Comment by Gradle Forums [ 16/Jul/14 ]

We had these tests written using ProjectBuilder with 1.9, and we started to migrate to 1.12 - as I remember they worked with 1.12, too. So now we decided to migrate to 2.0 and skip the step to 1.12.

And now the all tests which wait for extensions to be filled don't work anymore. Even other things are done in afterEvaluate().

Comment by Gradle Forums [ 16/Jul/14 ]

I had a chance to have a look at the code in 2.0. The method `getTasksByName` explicitly calls `evaluate`. Please have a look at [1]AbstractProject. This means that evaluation happens before your `afterEvaluate` is declared.

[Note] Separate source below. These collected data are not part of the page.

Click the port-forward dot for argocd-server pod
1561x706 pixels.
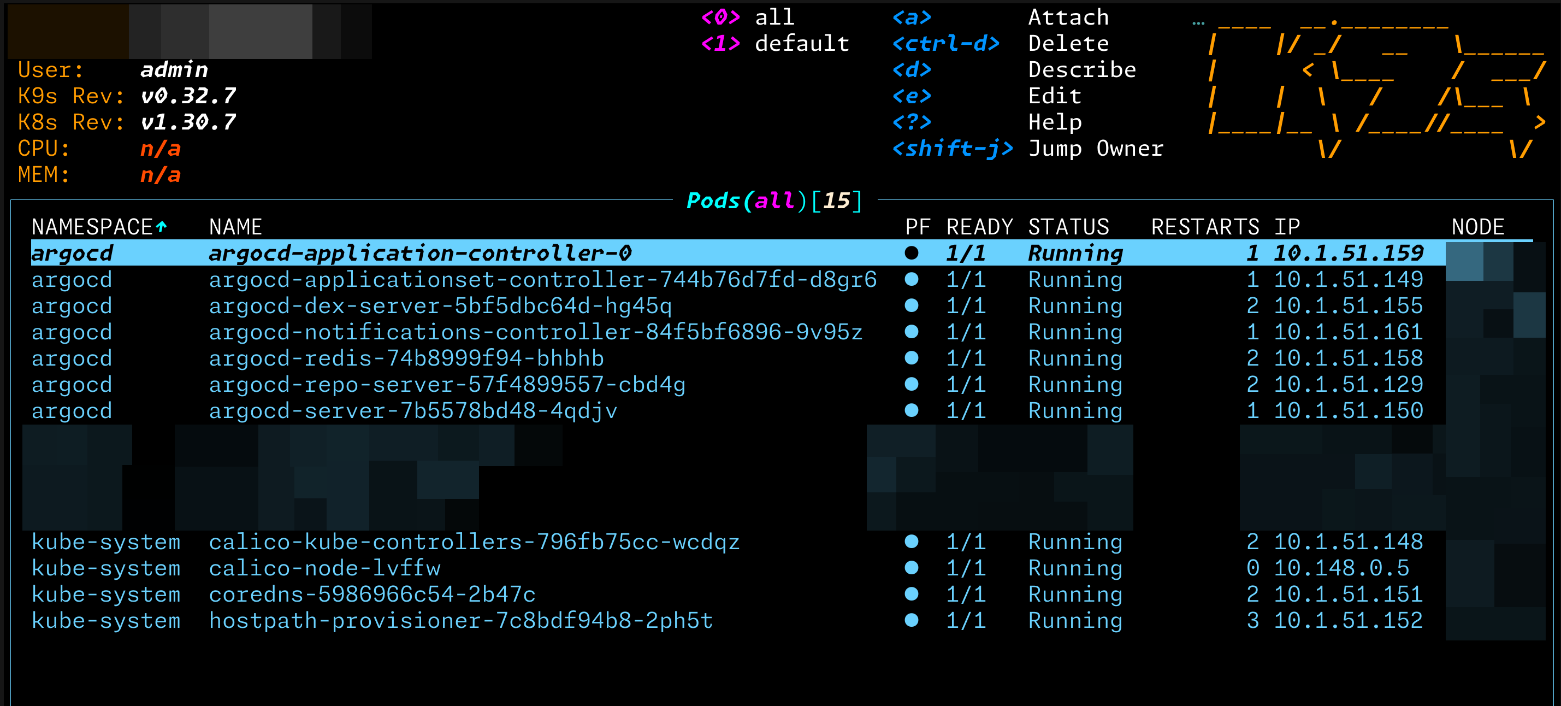point(911,411)
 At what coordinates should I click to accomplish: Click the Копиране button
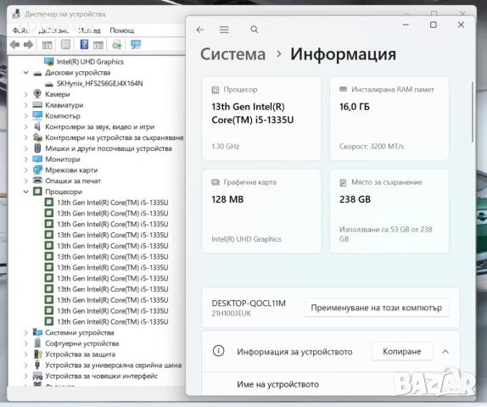click(x=402, y=351)
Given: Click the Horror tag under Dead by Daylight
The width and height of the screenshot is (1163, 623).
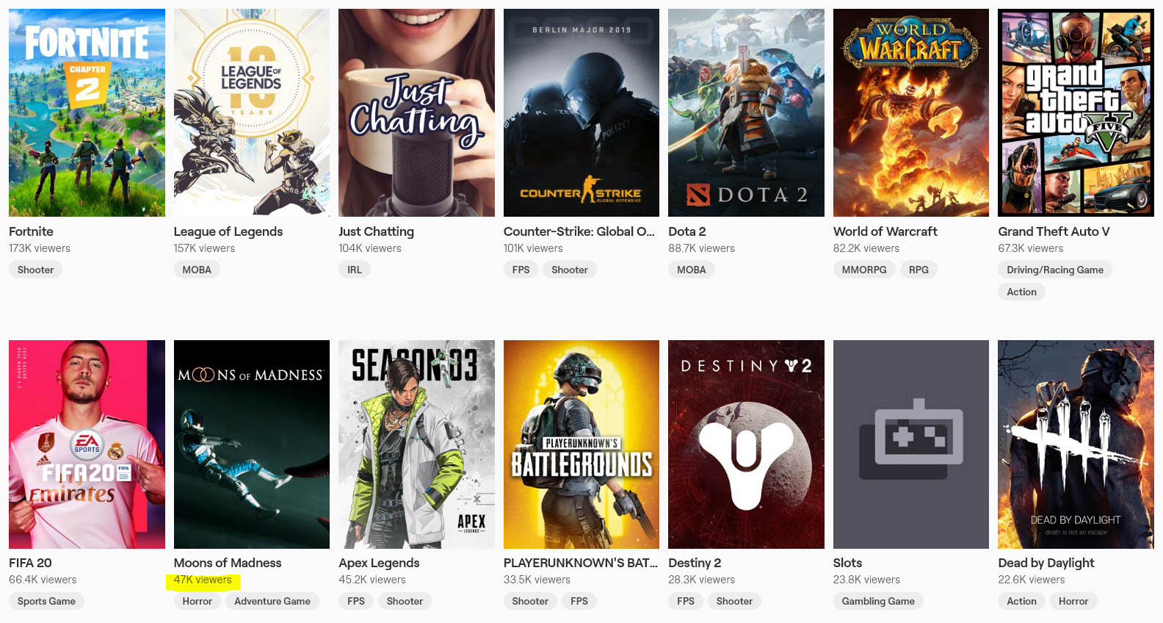Looking at the screenshot, I should (x=1073, y=601).
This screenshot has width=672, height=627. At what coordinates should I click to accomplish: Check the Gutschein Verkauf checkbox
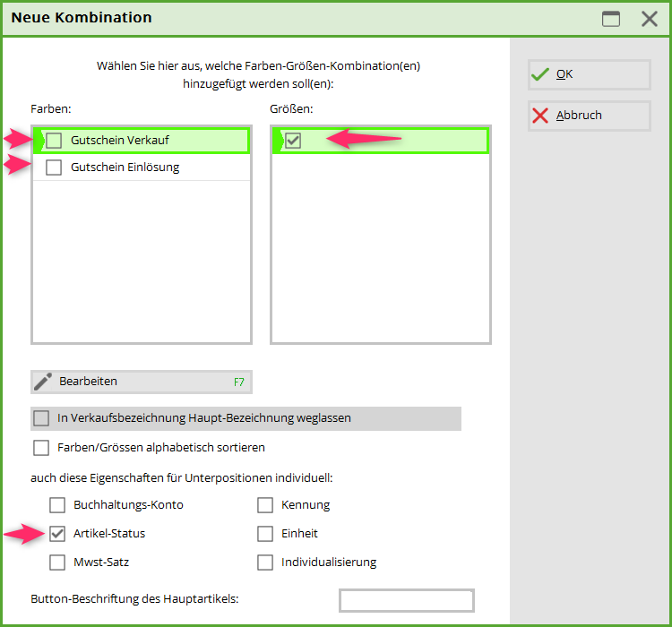click(x=55, y=141)
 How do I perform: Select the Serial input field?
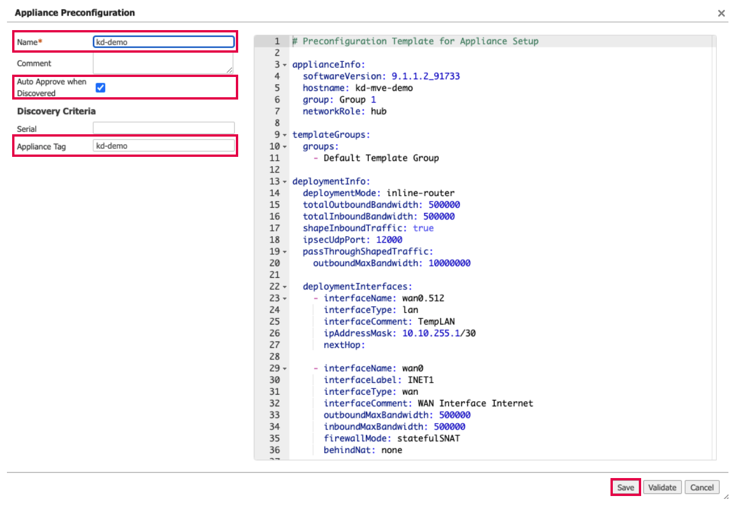coord(164,128)
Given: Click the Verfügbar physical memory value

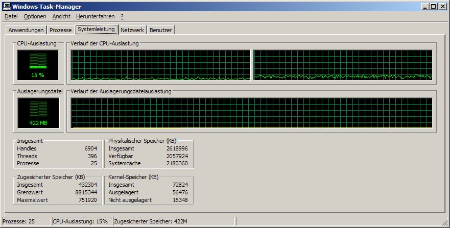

Depending on what you are trying to assert in your test case, you might just want look up the task(s) needed without using the method `getTasksByName`.
----------------------------------------------------------------------------------------
[1] https://github.com/gradle/gradle/blob/RB_2.0/subprojects/core/src/main/groovy/org/gradle/api/internal/project/AbstractProject.java#L570

Comment by Benjamin Muschko [ 15/Nov/16 ]

As announced on the Gradle blog we are planning to completely migrate issues from JIRA to GitHub.

We intend to prioritize issues that are actionable and impactful while working more closely with the community. Many of our JIRA issues are inactionable or irrelevant. We would like to request your help to ensure we can appropriately prioritize JIRA issues you’ve contributed to.

Please confirm that you still advocate for your JIRA issue before December 10th, 2016 by:

  • Checking that your issues contain requisite context, impact, behaviors, and examples as described in our published guidelines.
  • Leave a comment on the JIRA issue or open a new GitHub issue confirming that the above is complete.

We look forward to collaborating with you more closely on GitHub. Thank you for your contribution to Gradle!

Comment by Benjamin Muschko [ 10/Feb/17 ]

Thanks again for reporting this issue. We haven't heard back from you after our inquiry from November 15th. We are closing this issue now. Please create an issue on GitHub if you still feel passionate about getting it resolved.